**What is expected**
Please copy each line of the listing below in which the word "agent" appears.
☆ ☆ ☆ ☆
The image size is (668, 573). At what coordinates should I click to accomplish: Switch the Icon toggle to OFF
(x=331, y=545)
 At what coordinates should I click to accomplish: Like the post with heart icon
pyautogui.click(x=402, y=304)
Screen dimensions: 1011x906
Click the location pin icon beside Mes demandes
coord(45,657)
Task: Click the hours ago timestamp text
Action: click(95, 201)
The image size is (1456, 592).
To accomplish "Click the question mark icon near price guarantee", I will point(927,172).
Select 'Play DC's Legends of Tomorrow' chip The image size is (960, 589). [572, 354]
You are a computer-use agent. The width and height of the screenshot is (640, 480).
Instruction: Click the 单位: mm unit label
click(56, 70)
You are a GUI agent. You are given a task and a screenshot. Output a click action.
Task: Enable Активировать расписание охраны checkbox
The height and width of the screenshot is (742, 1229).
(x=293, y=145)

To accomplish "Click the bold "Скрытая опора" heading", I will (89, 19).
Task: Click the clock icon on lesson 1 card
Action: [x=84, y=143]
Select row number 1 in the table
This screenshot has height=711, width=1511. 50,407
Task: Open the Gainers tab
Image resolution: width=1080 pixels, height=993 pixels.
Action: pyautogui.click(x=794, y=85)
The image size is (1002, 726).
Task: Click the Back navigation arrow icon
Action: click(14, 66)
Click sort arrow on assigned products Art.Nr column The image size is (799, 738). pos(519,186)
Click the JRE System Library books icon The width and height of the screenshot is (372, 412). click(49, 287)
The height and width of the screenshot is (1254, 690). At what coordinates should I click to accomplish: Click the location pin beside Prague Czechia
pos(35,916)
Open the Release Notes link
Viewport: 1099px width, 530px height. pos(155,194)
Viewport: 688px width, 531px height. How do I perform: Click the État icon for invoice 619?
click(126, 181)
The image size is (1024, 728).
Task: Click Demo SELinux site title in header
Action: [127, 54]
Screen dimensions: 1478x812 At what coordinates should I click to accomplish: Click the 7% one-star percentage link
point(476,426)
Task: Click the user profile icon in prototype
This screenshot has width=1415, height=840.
☆ ☆ ☆ ☆
**Solution to this task**
You are a computer-use agent. The width and height of the screenshot is (640, 480).
You are a GUI agent. You are given a task and a screenshot. Output a click action.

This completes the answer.